# Conductance of the mixture of two solutions with given resistance values [duplicate]

If $$R_1$$ and $$R_2$$ are the resistances of two solutions of equal volume what is the conductance of the mixture in the same conductivity cell?

In general, I grasped neither the approach, nor the meaning very well.

Do we add the resistances as now both the solution are there to resist, or do we add the conductance or conductivity of them as now both conduct?

As now the volume is doubled, do I divide by 2 or multiply? The area is doubled, but the ions per unit volumes is reduced to half (or maybe not, I'm not sure).

Also, how can we directly add and ignore the inter-particular interaction?

$$\frac{1}{2}\left(\frac{1}{R_1} + \frac{1}{R_2}\right)$$

• Conductance is the reciprocal of resistance, so mixing the two equal volumes results in adding the two conductances, assuming the charged species stay independent, i.e., no precipitation, etc. The factor of 1/2 is simply due to the dilution factor: the charged species are in twice the volume.

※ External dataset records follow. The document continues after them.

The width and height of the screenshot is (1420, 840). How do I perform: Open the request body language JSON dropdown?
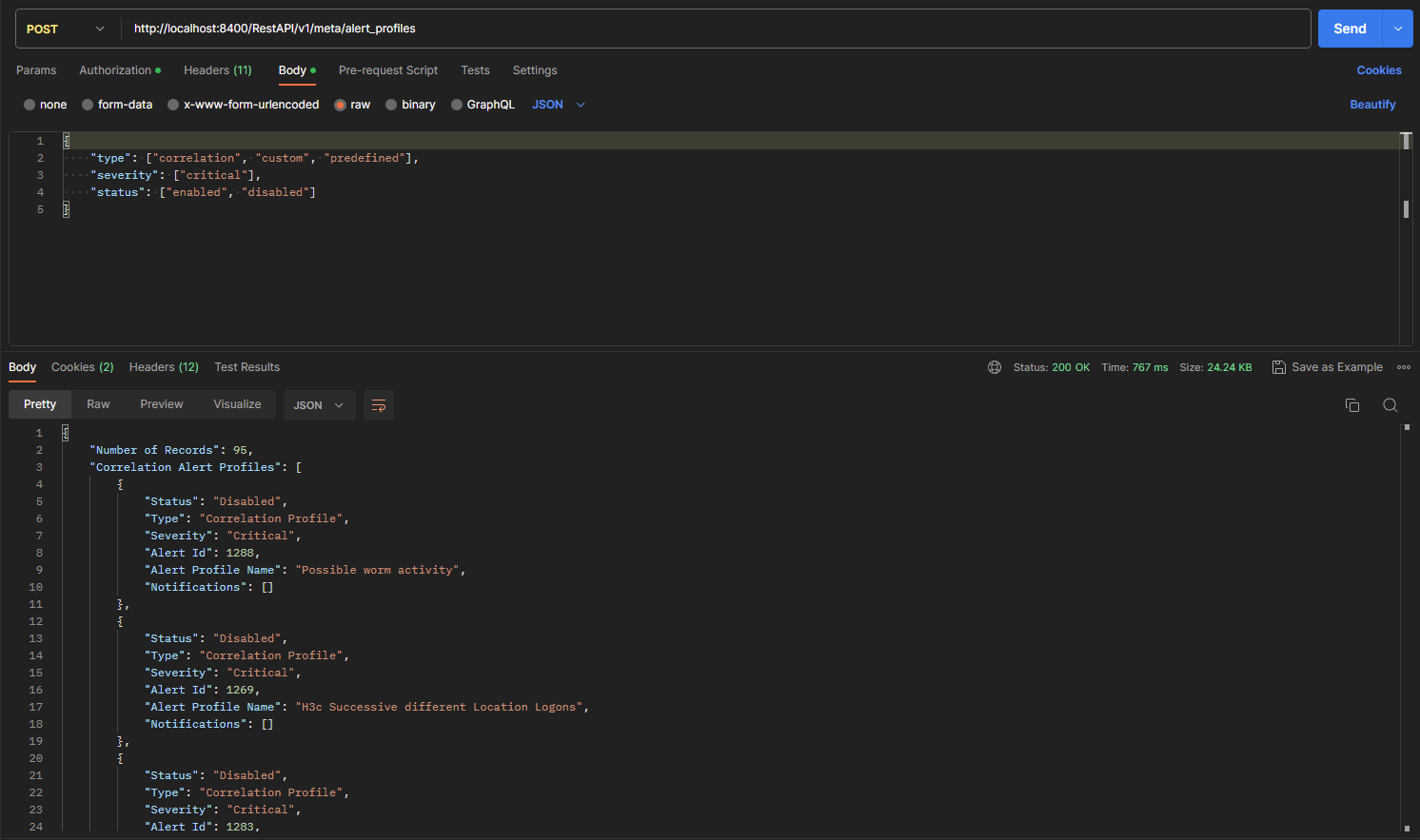point(557,105)
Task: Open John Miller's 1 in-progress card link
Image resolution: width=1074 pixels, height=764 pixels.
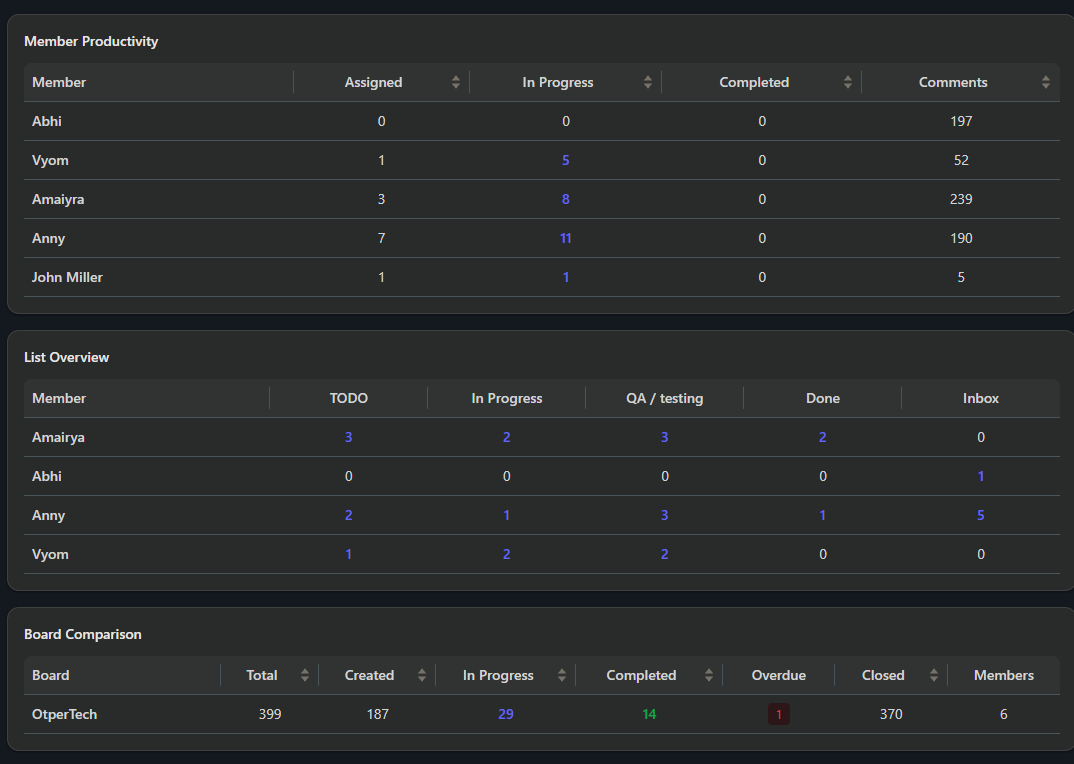Action: click(566, 278)
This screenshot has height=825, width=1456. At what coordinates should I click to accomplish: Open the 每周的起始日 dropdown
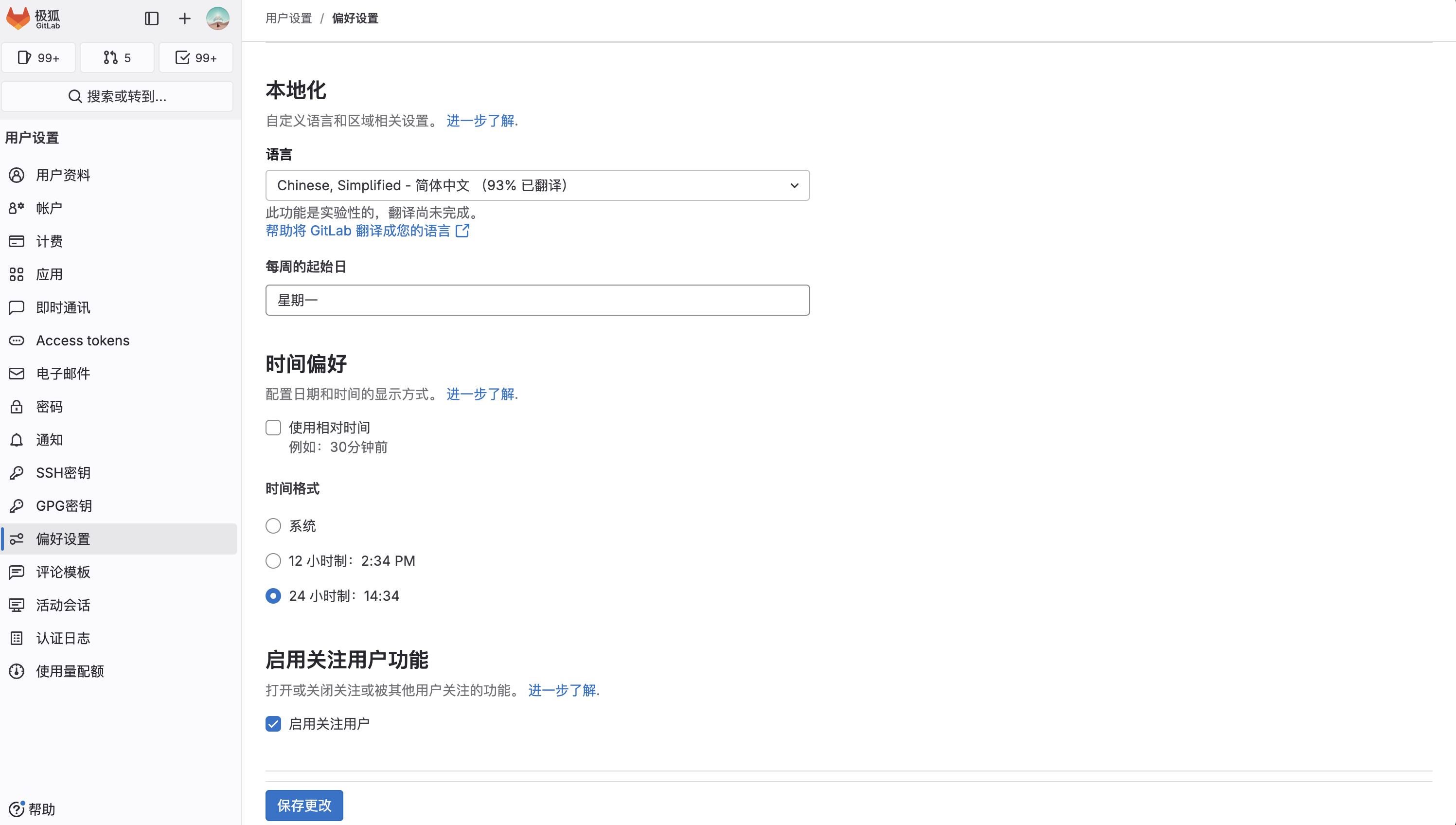pos(537,300)

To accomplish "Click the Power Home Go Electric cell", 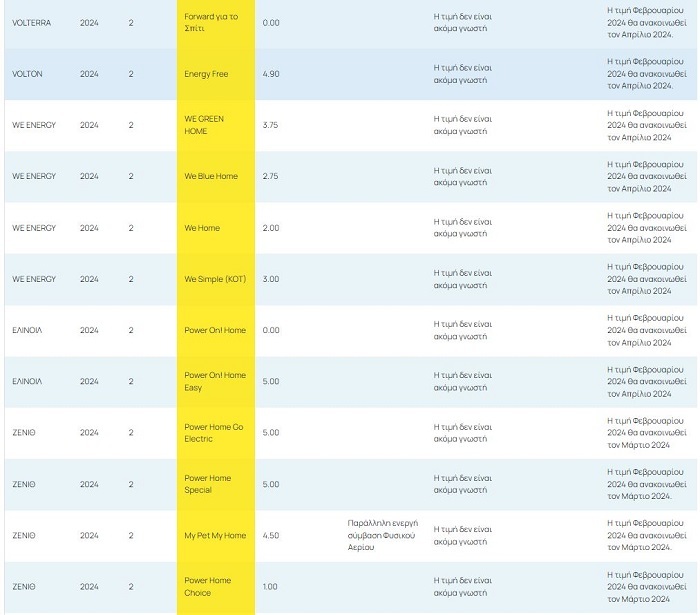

Hope this helps. – Ed V Jun 29 '19 at 18:51
• @EdV But what about the Electrocostatic attractions?? – RandomAspirant Jun 29 '19 at 19:38
• I assume the charged species have concentrations that are in the Goldilocks region: not so high as to need activities and fancy theory, but not so low that water’s conductance cannot be ignored. So the ions just move around randomly. There is no need to worry about electrostatic interactions because the concentrations are not high. And precipitation, gas evolution, complex formation, etc., have all been ruled out. The equation is just a simple approximation: it would certainly fail at high concentrations. – Ed V Jun 29 '19 at 19:45
• Ohk , thanks a lot – RandomAspirant Jun 29 '19 at 19:47

There is an excellent treatment of electrolytic conductivity in Wikipedia. However, the OP’s main question involved a specific equation, pertaining to the conductance of a mixture of equal volumes of two electrolyte solutions, and this was not specifically discussed in the Wikipedia article:

$$\text{conductance} = \frac{1}{2}\left(\frac{1}{R_{1}} + \frac{1}{R_{2}}\right)$$

For simplicity, assume the electrolyte concentrations in the two solutions are in the “Goldilocks” zone: not so high that activities and fancy theory are needed, but not so low that the conductivity contribution due to water’s autoionization has to be taken into account. Neither solution is concentrated, so the ions just bounce around like they would in the unmixed solutions. This would certainly be incorrect in relatively concentrated solutions, but that is not the case at hand.

In this idealized scenario, a solution’s conductivity, i.e., specific conductance, is directly proportional to the mobile charge carrier (i.e., ion) concentrations in the solution. The conductance of a solution, denoted by $$G,$$ is directly proportional to the solution’s conductivity. The resistance of the solution, denoted by $$R,$$ is simply the reciprocal of the conductance and, likewise, the resistivity, i.e., specific resistance, is the reciprocal of the conductivity.

Now consider two electrolyte solutions that can be mixed without causing any chemical reaction. In particular, no precipitate forms, no gas is evolved, no complexes form, and so on. Measurements on the first solution provide values of $$G_1$$ and $$R_1$$, while measurements on the second solution provide values of $$G_2$$ and $$R_2$$. If equal volumes of the two solutions were well mixed, and a conductivity measurement was performed on the mixed solution, the conductivity of the mixed solution, $$G_\mathrm{mix}$$, would be

$$G_\mathrm{mix} = \frac{G_1}{2} + \frac{G_2}{2} = \frac{1}{2}(G_1 + G_2)$$

since each solution, when mixed with an equal volume of the other solution, had its constituent ion initial concentrations halved. But the total conductance is just the sum of the two conductances, $$G_1 = 1/R_1$$, and $$G_2 = 1/R_2$$, so

$$G_\mathrm{mix} = G_\mathrm{tot} = \frac{G_1}{2} + \frac{G_2}{2} = \frac{1}{2}\left(\frac{1}{R_1} + \frac{1}{R_2}\right)$$

Like all approximations, this one is only as good as the foundational assumptions upon which it is predicated.